# How should I paint my nails for prom?



## xladydragon (Apr 28, 2009)

fingers and toes!
This is my first time getting my nails done.
What color/pattern should i get? No fake nails please.
here's my dress
	

	
	
		
		

		
			




Excuse the ugly bows...
Also, any advice on how to salvage my hidious nails?
I'm going to my bf's mom's salon.. and I'm embarrassed to let her see how bad I take care of my nails and hands. I have ridges and chips from trying to grow them long enough to get them painted.


----------



## Tia (Apr 28, 2009)

To salvage your nails, use vitamin E or coconut oil and slather it on before bed. Your nails will look wonderful in 2 or 3 days. Keep taking your vitamins too! (Vitamin B in this case).

For the colour on your nails, I'd go with a light shimmery silver if you want to keep it soft.
French manicure if you want, but I think I'd prefer the silver more. (especially with your necklace)

If you want to go loud, I'd be the type to do hot pink. But that's me. 
Hah! Have fun


----------



## jojo_makeuplvr (Apr 28, 2009)

Love the color of the dress. I would do a silver or mauve or even a baby blue. Ooh a silvery-mauve color,lol.And those glitter tips will even be cute.What color are your shoes? I can't tell if they're silver or light blue. I hope you share your pic from prom too. It would be fun too see your look. Have fun!!


----------



## Shadowy Lady (Apr 28, 2009)

I would say either an ivory gold or silver for your nails, it will look gorgeous with that blue dress.

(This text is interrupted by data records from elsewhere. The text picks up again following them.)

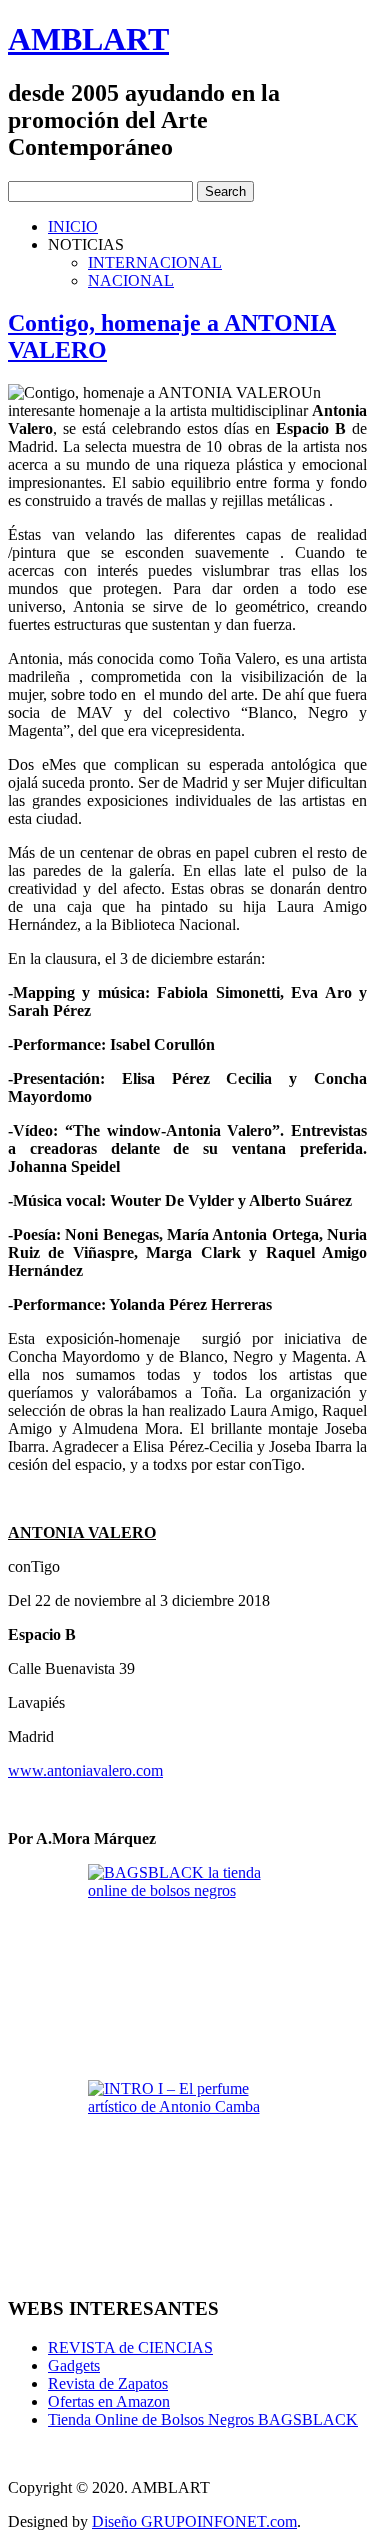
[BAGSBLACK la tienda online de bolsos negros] (187, 1964)
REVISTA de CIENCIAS (130, 2347)
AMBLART (88, 39)
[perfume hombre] (187, 2180)
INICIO (73, 226)
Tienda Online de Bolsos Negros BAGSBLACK (203, 2419)
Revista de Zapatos (108, 2383)
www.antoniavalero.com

For your toes, it depends on your shoes, but I think a raspberry pink would be awesome. Do share your pictures after the prom though


----------



## xladydragon (Apr 28, 2009)

I'll def share after pictures!
My shoes are a light silver, not the metallic silver.
It's been horrible trying to find a matching bag -_-


----------



## rachelkr (May 1, 2009)

How pretty.  I would go with a pale pink.


----------